By Melinda Munson
The Skagway Borough Assembly unanimously passed Resolution 22-15R on June 2, earmarking $200,000 in subsidies for two licensed childcare start-ups in Skagway.
The funding comes amid a child care crisis in Skagway that Assemblymember Reba Hylton, sponsor of the resolution, said has been a chronic issue.
“When I first found out I was pregnant 10 years ago, before I told my own mother, I went to Grandma Linda and secured my spot to get childcare, because I knew that I could not make it in this community without her help,” Hylton said.
With the closing of Mighty Munchkins Daycare earlier this year, Skagway is left with Linda Calver’s year-round service, Little Cherubs Daycare, and seasonal providers Little Buck-a-roo Daycare and Little Dippers Learning Center.
Little Dippers, which leases a municipal-owned building, is not associated with the borough and is managed by Skagway Child Care Council. The center opened early this season to serve the children who formerly attended Mighty Munchkins. Due to staff shortages, the facility is open limited hours, 10 a.m. to 4 p.m., at the time of deadline.
“I don’t think I need to spell out why those hours of operation simply do not work for most working people. Six hours a day, four days a week is just not enough,” said parent Anna Nelson.

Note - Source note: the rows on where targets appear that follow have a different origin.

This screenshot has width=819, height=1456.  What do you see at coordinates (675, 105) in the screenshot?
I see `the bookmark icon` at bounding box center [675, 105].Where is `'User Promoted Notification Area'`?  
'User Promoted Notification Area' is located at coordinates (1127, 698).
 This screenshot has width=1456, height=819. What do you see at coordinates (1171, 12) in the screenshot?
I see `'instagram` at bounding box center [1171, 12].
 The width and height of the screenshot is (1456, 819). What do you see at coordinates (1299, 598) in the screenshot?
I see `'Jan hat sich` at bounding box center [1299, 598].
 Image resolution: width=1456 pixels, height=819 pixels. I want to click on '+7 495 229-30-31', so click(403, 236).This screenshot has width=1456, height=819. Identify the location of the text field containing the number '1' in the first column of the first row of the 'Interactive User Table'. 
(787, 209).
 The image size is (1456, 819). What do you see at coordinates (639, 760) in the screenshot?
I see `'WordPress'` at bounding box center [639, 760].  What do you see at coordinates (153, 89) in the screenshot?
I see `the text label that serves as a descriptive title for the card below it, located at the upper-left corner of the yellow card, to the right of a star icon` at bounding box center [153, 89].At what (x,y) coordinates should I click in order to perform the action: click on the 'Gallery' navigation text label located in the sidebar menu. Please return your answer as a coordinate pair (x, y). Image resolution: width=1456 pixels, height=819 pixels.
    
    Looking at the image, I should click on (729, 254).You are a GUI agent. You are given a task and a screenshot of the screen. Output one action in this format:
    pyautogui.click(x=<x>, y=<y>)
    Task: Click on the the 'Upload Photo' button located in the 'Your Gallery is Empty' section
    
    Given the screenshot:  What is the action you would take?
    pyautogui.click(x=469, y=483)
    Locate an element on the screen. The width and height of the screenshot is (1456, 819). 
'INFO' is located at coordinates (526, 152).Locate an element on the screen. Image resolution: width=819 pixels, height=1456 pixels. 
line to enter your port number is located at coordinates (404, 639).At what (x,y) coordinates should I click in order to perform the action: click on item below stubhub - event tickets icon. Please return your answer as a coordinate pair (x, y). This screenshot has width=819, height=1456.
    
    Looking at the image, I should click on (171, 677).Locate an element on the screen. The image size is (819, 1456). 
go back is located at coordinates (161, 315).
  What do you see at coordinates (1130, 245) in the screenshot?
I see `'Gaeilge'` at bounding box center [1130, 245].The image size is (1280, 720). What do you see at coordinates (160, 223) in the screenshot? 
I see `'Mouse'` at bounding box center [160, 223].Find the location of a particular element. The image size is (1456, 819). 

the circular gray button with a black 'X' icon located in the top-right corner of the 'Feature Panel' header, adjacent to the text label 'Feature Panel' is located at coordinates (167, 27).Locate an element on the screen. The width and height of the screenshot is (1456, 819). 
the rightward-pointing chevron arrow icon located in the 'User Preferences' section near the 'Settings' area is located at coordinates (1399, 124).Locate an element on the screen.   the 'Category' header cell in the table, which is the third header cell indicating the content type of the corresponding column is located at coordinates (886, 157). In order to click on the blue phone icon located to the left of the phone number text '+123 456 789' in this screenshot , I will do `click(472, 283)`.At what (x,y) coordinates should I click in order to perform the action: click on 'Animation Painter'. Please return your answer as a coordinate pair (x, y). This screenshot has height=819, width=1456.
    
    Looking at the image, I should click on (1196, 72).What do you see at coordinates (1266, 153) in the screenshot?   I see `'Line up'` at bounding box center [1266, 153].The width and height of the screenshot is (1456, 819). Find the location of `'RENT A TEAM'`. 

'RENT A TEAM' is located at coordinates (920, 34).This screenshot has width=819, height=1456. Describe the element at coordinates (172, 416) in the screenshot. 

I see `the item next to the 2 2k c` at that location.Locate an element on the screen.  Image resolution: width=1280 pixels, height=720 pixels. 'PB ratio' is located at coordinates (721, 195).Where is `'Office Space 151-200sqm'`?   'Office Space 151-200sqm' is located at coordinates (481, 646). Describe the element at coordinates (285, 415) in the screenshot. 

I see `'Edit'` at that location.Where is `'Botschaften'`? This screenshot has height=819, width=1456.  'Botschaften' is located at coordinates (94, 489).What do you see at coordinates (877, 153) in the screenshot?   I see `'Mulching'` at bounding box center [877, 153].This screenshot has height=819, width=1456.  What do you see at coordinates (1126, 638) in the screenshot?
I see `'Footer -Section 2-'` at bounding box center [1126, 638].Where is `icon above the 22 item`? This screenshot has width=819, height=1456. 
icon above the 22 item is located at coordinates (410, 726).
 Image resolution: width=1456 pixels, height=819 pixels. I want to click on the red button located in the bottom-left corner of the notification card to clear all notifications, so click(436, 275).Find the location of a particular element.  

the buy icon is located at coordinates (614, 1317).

“…No blame passed whatsoever. I am just saying that it is not enough,” she said.
Residents worry what will happen in the fall when Little Dippers and Little Buck-a-roo shut their doors for the year.
And many wonder when Calver, otherwise known as Grandma Linda, will retire. She has been in the business long enough to have babysat some of her client’s parents.
“I have heard that I am quitting, but I’m not quitting for probably a couple more years. But I have heard that rumor. Even my grandson said that to me yesterday,” she joked.
At the May 11 Health, Education and Welfare (HEW) meeting, Borough Manager Brad Ryan asked Skagway Childcare Council President Kaitlyn Jared if Little Dippers would extend its hours and services if the municipality gave them funding, citing $100,000 as an example for discussion purposes.
“What we don’t want to do is take a bunch of money, pay people higher wages, then not be able to maintain that,” Jared said.
“How would it look if Dippers had deeper pockets and someone left their job to come to us?” she added.
Jared said the child care council hasn’t been made an official offer and “we haven’t refused or declined anything. We’re still processing it.”
Resolution 22-15R, meant to expand the number of year-round childcare providers in town, would give $100,000 each to two newly licensed daycares with a minimum of 10 children enrolled monthly, operating 11 months out of the year. The facilities would receive $40,00 the first year and $20,000 the next three years.
A second resolution, 22-16R, also proposed by Hylton, was tabled and sent to the Finance Committee for review. If passed, the legislation would provide stipends for licensed daycare facilities open a minimum of five consecutive months per year. Each child four or under would qualify the center for $300 per month and each child five and older would qualify the center for $250 per month.
Calver told HEW the additional funds would go towards hiring more staff to increase capacity and covering operating costs.
Hylton said she’s proud of the legislation and hopes it makes life easier for Skagway parents.
“In addition to the amount of families that are already leaving Skagway, this childcare crisis is now at a boiling point, and it will be the main reason that more will go. I hope ours isn’t included in that. But I don’t know at this point. It is getting extremely hard to raise a family here,” Nelson said.